# Passage
+---+

Flu season is upon us, though not yet in full force in California, according to the California Department of Public Health (CDPH). State health officials say that while we are seeing an increase in flu activity in California it is not an unexpected increase, nor is it too late to get vaccinated against the flu. While influenza activity varies from year to year and is unpredictable, California generally sees an increase in cases in late December or early January and it often peaks in February or March.
Public health officials say the single best way to prevent seasonal flu is to get vaccinated each year, but good health habits like covering your cough and washing your hands often can help stop the spread of germs and prevent respiratory illnesses like the flu. There also are flu antiviral drugs that can be used to treat and prevent the flu.
“If you think you have the flu, call your primary care physician who may recommend starting you on antiflu medication,” according to Nilesh Hingarh, MD, an Infectious Diseases physician at Henry Mayo Newhall Memorial Hospital. “If prescribed early on in the illness, within 48 to 72 hours, this can reduce symptoms, shorten the duration of the flu, and decrease chances of developing complications.”
Additionally, Dr. Hingarh says to stay home if you suspect you are coming down with the flu and keep your children home from school if they are getting sick. Use good cough etiquette by always covering your mouth when coughing and remember to wash your hands often with soap and water or antibacterial gel.
Those at highest risk - the elderly, pregnant women, infants, or those with other health conditions - who show flu symptoms should contact their physician immediately in order to get the most effective treatment. Symptoms include fever, cough, sore throat, runny or stuffy nose, muscle or body aches, headaches and fatigue.
The Center for Disease Control (CDC) also recommends the following:
- Avoid close contact. Avoid close contact with people who are sick. When you are sick, keep your distance from others to protect them from getting sick too.
- Avoid touching your eyes, nose or mouth. Germs are often spread when a person touches something that is contaminated with germs and then touches his or her eyes, nose, or mouth.
- Practice other good health habits. Clean and disinfect frequently touched surfaces at home, work or school, especially when someone is ill. Get plenty of sleep, be physically active, manage your stress, drink plenty of fluids, and eat nutritious food.

+---+

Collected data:

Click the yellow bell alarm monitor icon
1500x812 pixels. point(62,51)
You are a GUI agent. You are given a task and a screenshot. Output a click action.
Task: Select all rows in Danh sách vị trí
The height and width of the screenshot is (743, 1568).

+---+

# Exercise requirements
a) Rewrite the flu article from "Public health officials" up to and including "prevent the flu.", switching "germs" to "viruses".
b) According to the flu article, when does California generally see an increase in flu cases?

# Numbered answers
a)
Public health officials say the single best way to prevent seasonal flu is to get vaccinated each year, but good health habits like covering your cough and washing your hands often can help stop the spread of viruses and prevent respiratory illnesses like the flu. There also are flu antiviral drugs that can be used to treat and prevent the flu.

b) In late December or early January.